**Task goal:**
Copy exactly the line containing "The height and" and all the lines that follow it to the end of the records, minus the pictures.

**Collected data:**
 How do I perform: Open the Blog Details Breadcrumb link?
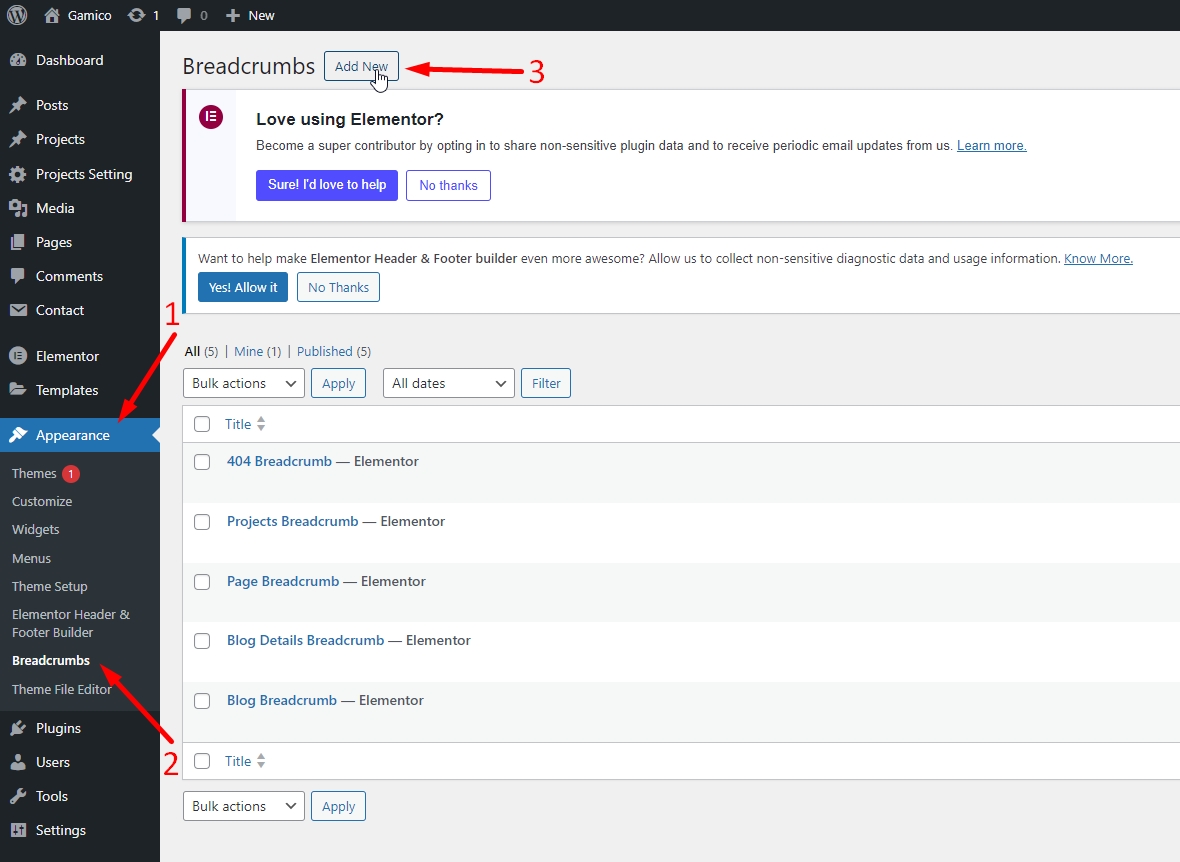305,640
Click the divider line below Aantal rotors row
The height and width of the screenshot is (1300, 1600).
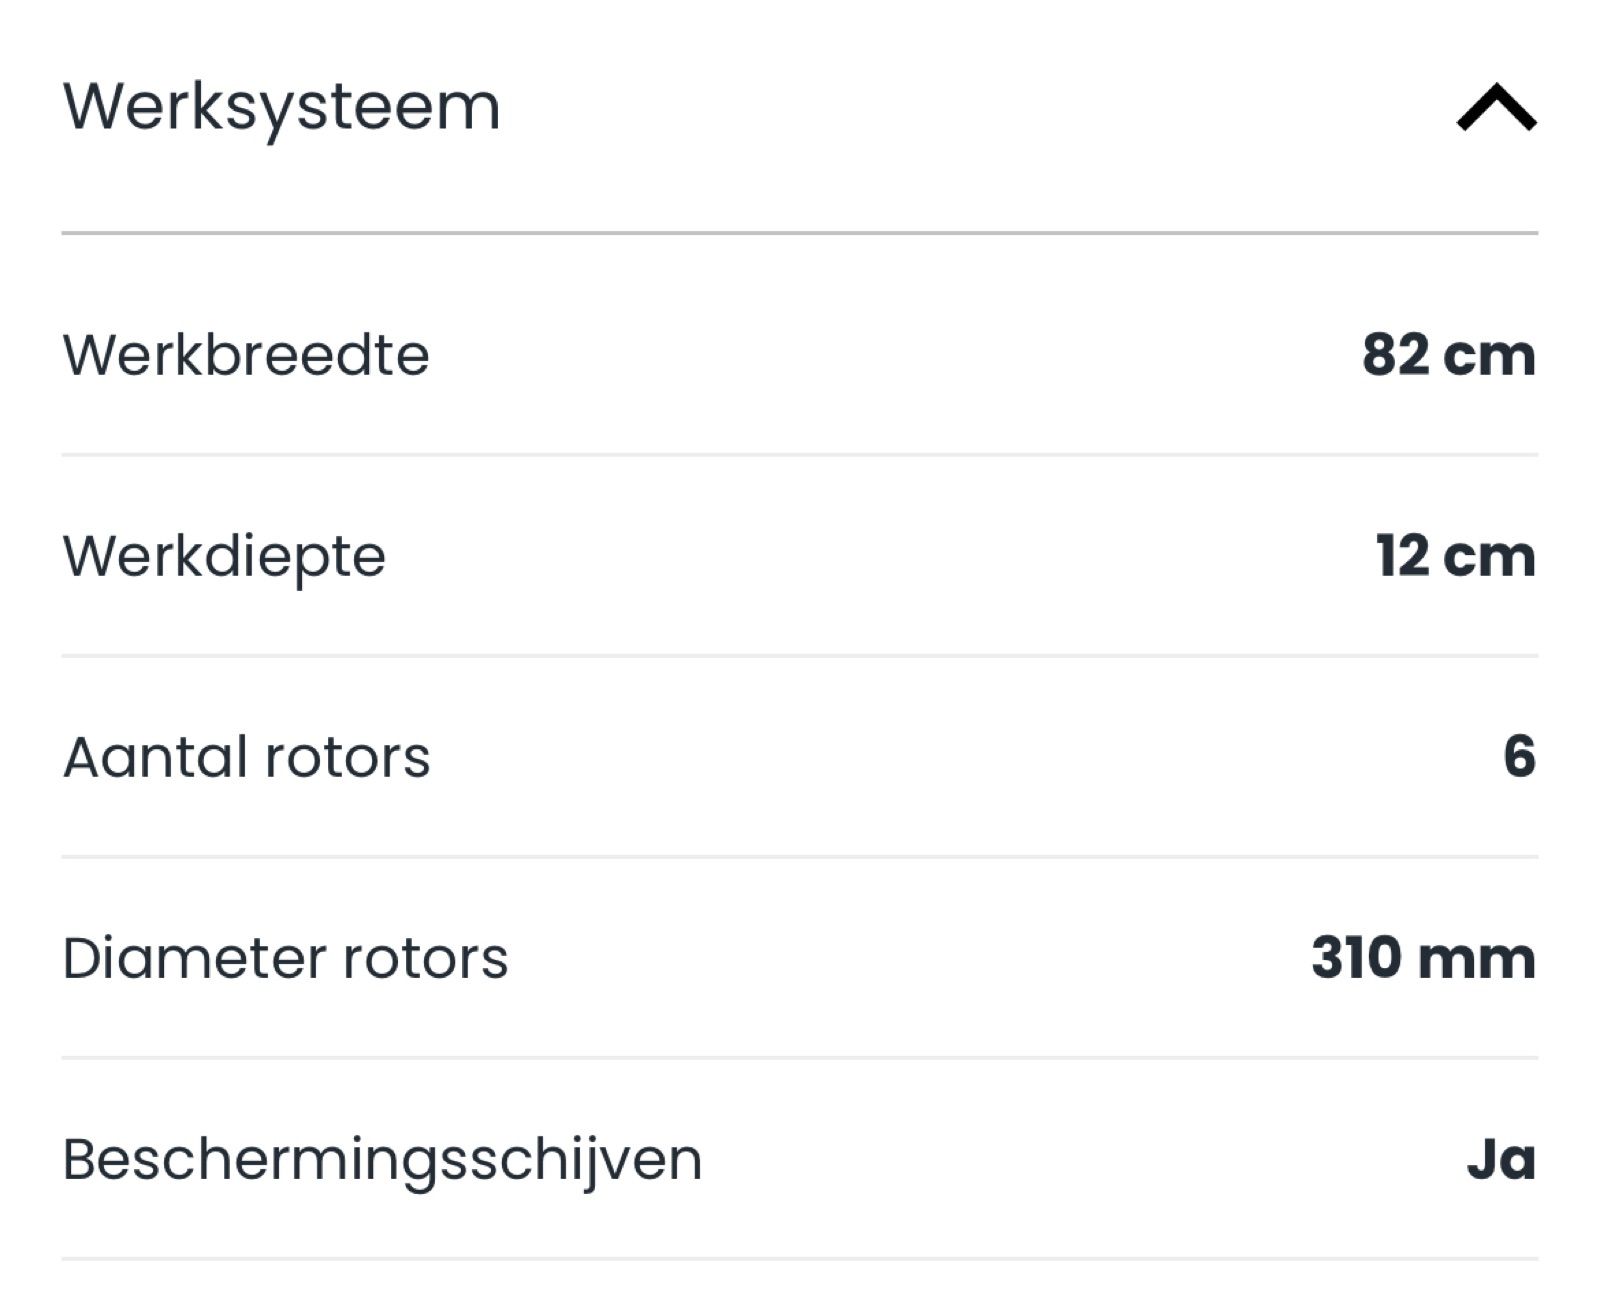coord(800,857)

**Answer space:**
The height and width of the screenshot is (1300, 1600).
coord(800,857)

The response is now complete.